You see, there's something about this scene that grabs me: Wolverine, despite Sabretooth trying to gut him, actually seems pleased to see the guy. They'll probably never be friends but I like the idea that Logan, having lived through his Mad Max Plus future, has actually come to miss his worst enemy.

Of course, no review of this issue would be complete without mention of artist Greg Land. Look, I could say all sorts of things about his work but by this point I think we're all pretty well-informed on what we'll find here. Actually, by Greg Land standards this is actually pretty well drawn: no one is missing limbs, people actually make eye contact, no one is having an orgasm. These are all improvements.

Action Comics #977
And here comes Dan Jurgen with some answers... eventually. I don't mean to sound ungrateful here but the majority of this story is Superman looking into his own past and revisiting the most stable, most well known part of it: the destruction of Krypton. There are, to be frank, other questions to be answered here. The slow reveal is, as I said with the last issue of Superman, probably the best approach to prevent the sort of front-loaded exposition-heavy snorefest DC retcons often open with but an origin retelling for Superman of all people seems like the height of redundancy.

Though I must admit that having the Daily Planet back is almost worth the price.

Unstoppable Wasp #4
Still the most adorable series Marvel is putting out right now, even if the writers aren't quite up on the world of women's professional wrestling. Seriously, Poundcakes and Letha would make a fantastic tag team in the modern WWE, maybe book them in a program against Nia Jax.

Anyway, bizarre fantasy booking aside, the cuteness continues with more girl genius recruitment, more Jarvis being perturbed about everything, and Nadia finally having her sit down meeting with Matt Murdoch. Best of all, though, her “best friend” *wink wink* Ying turns up again in a scene which leaves nothing to subtext if you want my opinion.

Guardians of the Galaxy #19
Bendis' Big Time Bye-Bye Blowout” promises the cover and it was frustratingly good.
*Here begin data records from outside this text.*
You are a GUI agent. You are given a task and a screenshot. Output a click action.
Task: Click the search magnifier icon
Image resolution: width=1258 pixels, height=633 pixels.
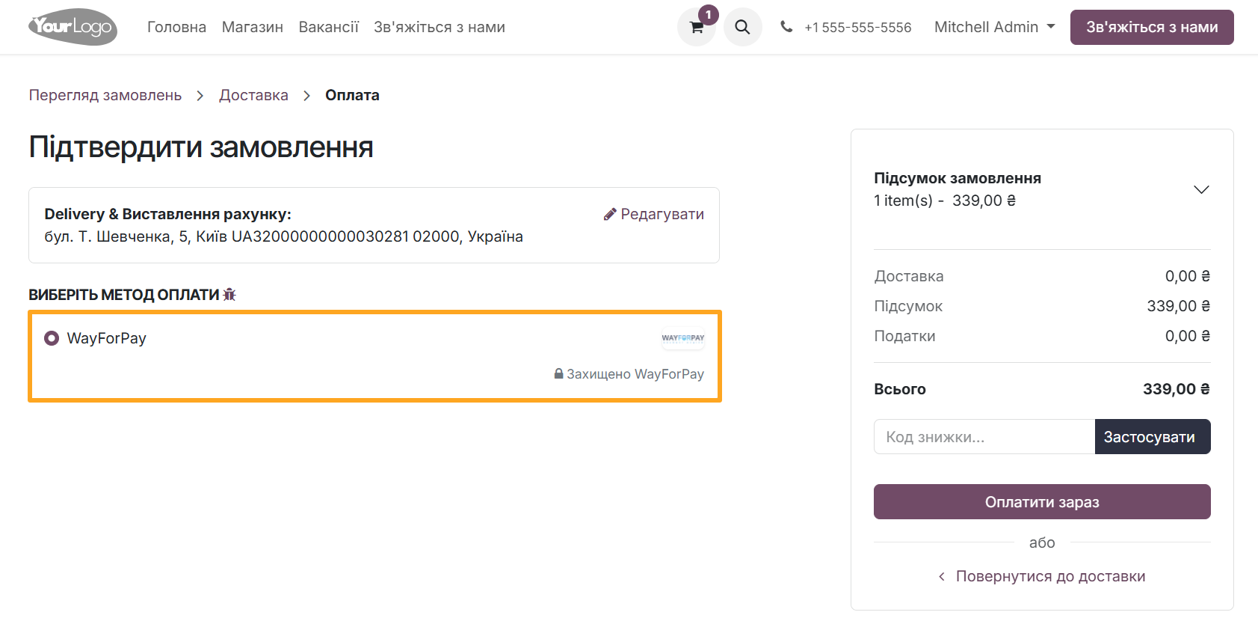tap(742, 27)
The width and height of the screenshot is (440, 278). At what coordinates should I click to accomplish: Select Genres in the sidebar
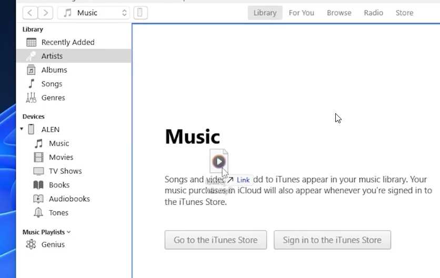[53, 98]
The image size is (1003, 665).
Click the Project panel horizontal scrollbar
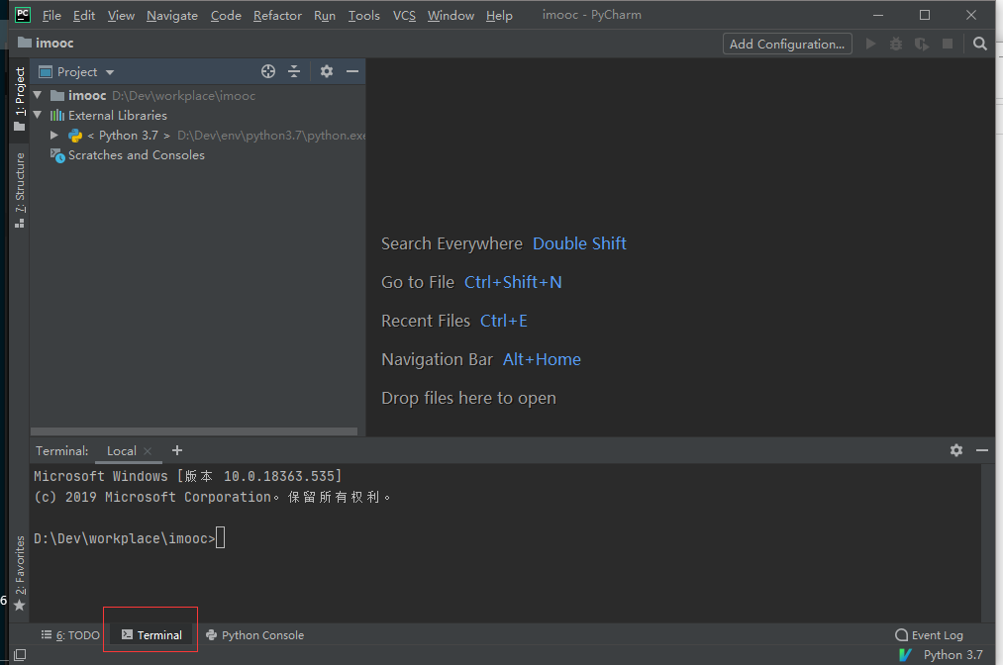(194, 431)
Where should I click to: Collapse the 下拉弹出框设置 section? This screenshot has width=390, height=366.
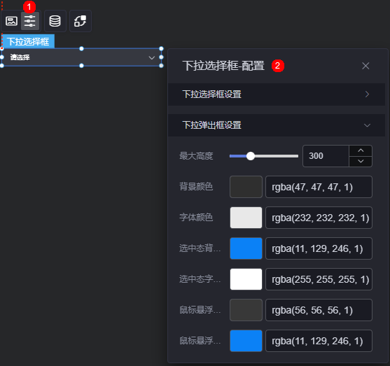[277, 125]
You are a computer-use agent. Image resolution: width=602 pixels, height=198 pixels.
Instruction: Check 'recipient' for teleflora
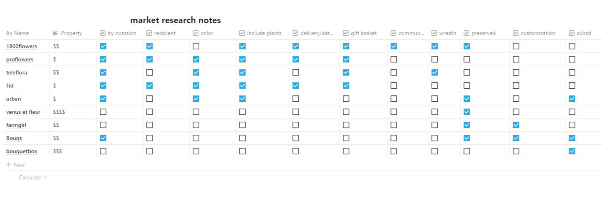tap(150, 72)
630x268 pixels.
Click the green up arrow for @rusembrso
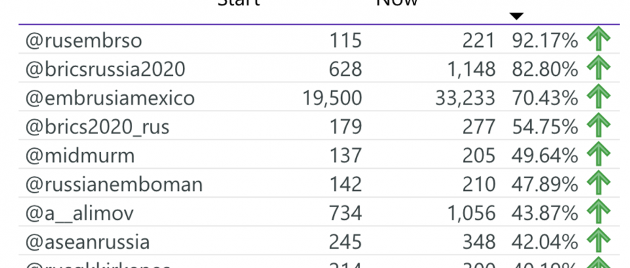click(599, 39)
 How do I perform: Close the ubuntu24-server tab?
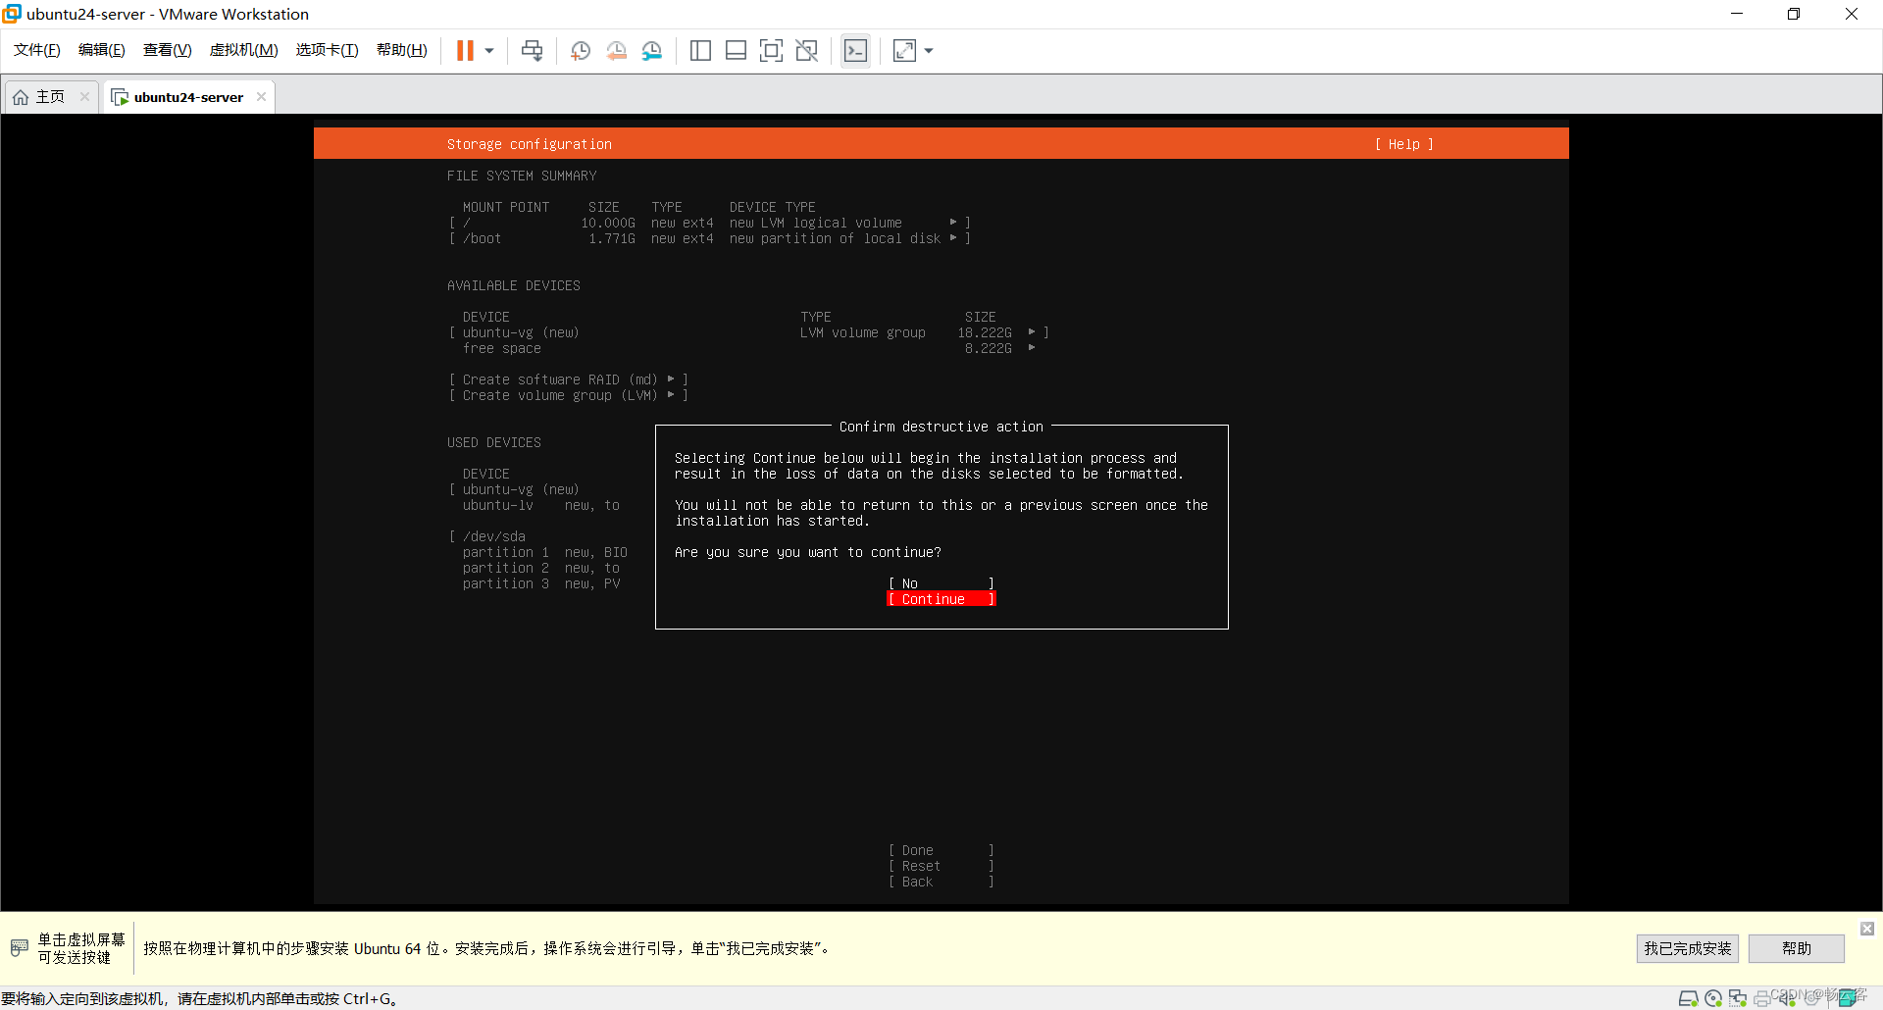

After issue after issue of single character epilogues, some good, some startlingly irrelevant (the Angela one is literally just a coda to her solo series and naff all to do with her story in this title) Bendis hands in a really good one-shot finale with the Guardians going up against Thanos and an invasion fleet of various other nasties. Its big, its fun, there's a fight sequence with various of Bendis' previous artistic collaborators pitching in a page each, and Angela does her best Doctor Who impression at the Brood at one point.

As I've said before, it isn't Bendis' writing in toto that I have any sort of problem with. I really like his work, it was what brought me back into comics as an adult after a couple of years away but I'd be lying if I said his pacing wasn't incredibly off-putting at times. If this is what he can do for a single issue (and so, so little of this issue was built up in the rest of Grounded) I cannot imagine what would happen if this Bendis turned up more consistently.

Black Panther & The Crew #1
I am not at all displeased that Black Panther doesn't show up in this issue. Instead we get a flashback to the Harlem in the 1950s and an African-American superteam of ages past followed by Misty Knight investigating the death in custody of one of their number in the present. There's also a run-in with the Americops from the Sam Wilson series who have been sent in to uphold an unconstitutional curfew in Harlem.

In all of this Ta-Nehisi Coates proves he has range. Whilst this and the main Black Panther series are clearly the stories of a place and the people who live there before they're the story of individual characters they are so distinct in flavour. Coates is also clearly loving a chance to put a Marvel Universe spin on the history of a real place after creating so much Wakandan history whole cloth.

To be honest, my only fear is that I won't like this series as much once T'Challa actually turns up to take main character duties out of Misty's hands.